What you have to do
Retype all the data word for word.

'''

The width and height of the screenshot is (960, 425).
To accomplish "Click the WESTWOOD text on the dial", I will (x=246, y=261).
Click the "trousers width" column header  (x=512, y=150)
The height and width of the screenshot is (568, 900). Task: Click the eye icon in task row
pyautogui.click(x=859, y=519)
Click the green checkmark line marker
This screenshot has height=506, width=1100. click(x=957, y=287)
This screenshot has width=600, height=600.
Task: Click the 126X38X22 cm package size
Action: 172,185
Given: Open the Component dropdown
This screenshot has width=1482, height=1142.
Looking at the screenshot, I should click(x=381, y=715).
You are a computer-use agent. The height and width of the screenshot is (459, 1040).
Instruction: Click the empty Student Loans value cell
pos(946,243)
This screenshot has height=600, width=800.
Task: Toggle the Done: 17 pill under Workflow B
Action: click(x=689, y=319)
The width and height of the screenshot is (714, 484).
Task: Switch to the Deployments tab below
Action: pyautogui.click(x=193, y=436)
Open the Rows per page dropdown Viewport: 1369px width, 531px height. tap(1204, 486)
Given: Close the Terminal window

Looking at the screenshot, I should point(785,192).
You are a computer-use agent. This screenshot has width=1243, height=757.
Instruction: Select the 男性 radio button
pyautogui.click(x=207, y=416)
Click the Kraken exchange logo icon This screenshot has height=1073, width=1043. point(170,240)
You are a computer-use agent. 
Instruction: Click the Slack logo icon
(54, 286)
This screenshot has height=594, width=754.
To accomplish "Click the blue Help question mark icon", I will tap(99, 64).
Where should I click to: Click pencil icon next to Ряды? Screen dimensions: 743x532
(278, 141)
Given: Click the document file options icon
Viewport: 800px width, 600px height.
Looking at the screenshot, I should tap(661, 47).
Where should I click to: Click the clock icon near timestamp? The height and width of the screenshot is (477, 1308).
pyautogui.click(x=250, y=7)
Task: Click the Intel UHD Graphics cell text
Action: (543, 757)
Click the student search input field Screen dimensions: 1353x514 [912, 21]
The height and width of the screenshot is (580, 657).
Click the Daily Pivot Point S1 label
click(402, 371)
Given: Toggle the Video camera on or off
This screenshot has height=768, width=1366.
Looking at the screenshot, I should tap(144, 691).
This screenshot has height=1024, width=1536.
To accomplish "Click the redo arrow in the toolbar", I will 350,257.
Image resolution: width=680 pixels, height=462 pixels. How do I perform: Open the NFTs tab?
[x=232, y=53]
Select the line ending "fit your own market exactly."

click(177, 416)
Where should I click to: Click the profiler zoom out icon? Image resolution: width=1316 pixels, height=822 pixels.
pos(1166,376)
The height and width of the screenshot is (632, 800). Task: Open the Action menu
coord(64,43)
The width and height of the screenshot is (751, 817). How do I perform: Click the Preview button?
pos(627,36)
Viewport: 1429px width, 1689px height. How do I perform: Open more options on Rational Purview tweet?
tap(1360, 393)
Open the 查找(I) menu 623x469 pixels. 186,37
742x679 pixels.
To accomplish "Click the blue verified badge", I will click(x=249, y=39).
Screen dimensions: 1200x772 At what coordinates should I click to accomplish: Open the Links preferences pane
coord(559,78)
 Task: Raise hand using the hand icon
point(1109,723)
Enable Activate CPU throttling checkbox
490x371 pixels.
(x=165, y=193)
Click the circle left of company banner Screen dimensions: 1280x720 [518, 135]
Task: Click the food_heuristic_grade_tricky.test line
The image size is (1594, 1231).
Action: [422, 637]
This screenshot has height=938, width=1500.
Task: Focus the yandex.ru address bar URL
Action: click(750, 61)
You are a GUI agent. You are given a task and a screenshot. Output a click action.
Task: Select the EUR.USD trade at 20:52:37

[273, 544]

'''

Solved problem
The width and height of the screenshot is (960, 425).
To accomplish "Click the WESTWOOD text on the dial", I will (x=246, y=261).
Click the "trousers width" column header  (x=512, y=150)
The height and width of the screenshot is (568, 900). Task: Click the eye icon in task row
pyautogui.click(x=859, y=519)
Click the green checkmark line marker
This screenshot has height=506, width=1100. click(x=957, y=287)
This screenshot has width=600, height=600.
Task: Click the 126X38X22 cm package size
Action: 172,185
Given: Open the Component dropdown
This screenshot has width=1482, height=1142.
Looking at the screenshot, I should click(x=381, y=715).
You are a computer-use agent. The height and width of the screenshot is (459, 1040).
Instruction: Click the empty Student Loans value cell
pos(946,243)
This screenshot has height=600, width=800.
Task: Toggle the Done: 17 pill under Workflow B
Action: click(x=689, y=319)
The width and height of the screenshot is (714, 484).
Task: Switch to the Deployments tab below
Action: pyautogui.click(x=193, y=436)
Open the Rows per page dropdown Viewport: 1369px width, 531px height. tap(1204, 486)
Given: Close the Terminal window

Looking at the screenshot, I should point(785,192).
You are a computer-use agent. This screenshot has width=1243, height=757.
Instruction: Select the 男性 radio button
pyautogui.click(x=207, y=416)
Click the Kraken exchange logo icon This screenshot has height=1073, width=1043. point(170,240)
You are a computer-use agent. 
Instruction: Click the Slack logo icon
(54, 286)
This screenshot has height=594, width=754.
To accomplish "Click the blue Help question mark icon", I will tap(99, 64).
Where should I click to: Click pencil icon next to Ряды? Screen dimensions: 743x532
(278, 141)
Given: Click the document file options icon
Viewport: 800px width, 600px height.
Looking at the screenshot, I should tap(661, 47).
Where should I click to: Click the clock icon near timestamp? The height and width of the screenshot is (477, 1308).
pyautogui.click(x=250, y=7)
Task: Click the Intel UHD Graphics cell text
Action: (543, 757)
Click the student search input field Screen dimensions: 1353x514 [912, 21]
The height and width of the screenshot is (580, 657).
Click the Daily Pivot Point S1 label
click(402, 371)
Given: Toggle the Video camera on or off
This screenshot has height=768, width=1366.
Looking at the screenshot, I should tap(144, 691).
This screenshot has height=1024, width=1536.
To accomplish "Click the redo arrow in the toolbar", I will 350,257.
Image resolution: width=680 pixels, height=462 pixels. How do I perform: Open the NFTs tab?
[x=232, y=53]
Select the line ending "fit your own market exactly."

click(177, 416)
Where should I click to: Click the profiler zoom out icon? Image resolution: width=1316 pixels, height=822 pixels.
pos(1166,376)
The height and width of the screenshot is (632, 800). Task: Open the Action menu
coord(64,43)
The width and height of the screenshot is (751, 817). How do I perform: Click the Preview button?
pos(627,36)
Viewport: 1429px width, 1689px height. How do I perform: Open more options on Rational Purview tweet?
tap(1360, 393)
Open the 查找(I) menu 623x469 pixels. 186,37
742x679 pixels.
To accomplish "Click the blue verified badge", I will click(x=249, y=39).
Screen dimensions: 1200x772 At what coordinates should I click to accomplish: Open the Links preferences pane
coord(559,78)
 Task: Raise hand using the hand icon
point(1109,723)
Enable Activate CPU throttling checkbox
490x371 pixels.
(x=165, y=193)
Click the circle left of company banner Screen dimensions: 1280x720 [518, 135]
Task: Click the food_heuristic_grade_tricky.test line
The image size is (1594, 1231).
Action: [422, 637]
This screenshot has height=938, width=1500.
Task: Focus the yandex.ru address bar URL
Action: click(750, 61)
You are a GUI agent. You are given a task and a screenshot. Output a click action.
Task: Select the EUR.USD trade at 20:52:37

[273, 544]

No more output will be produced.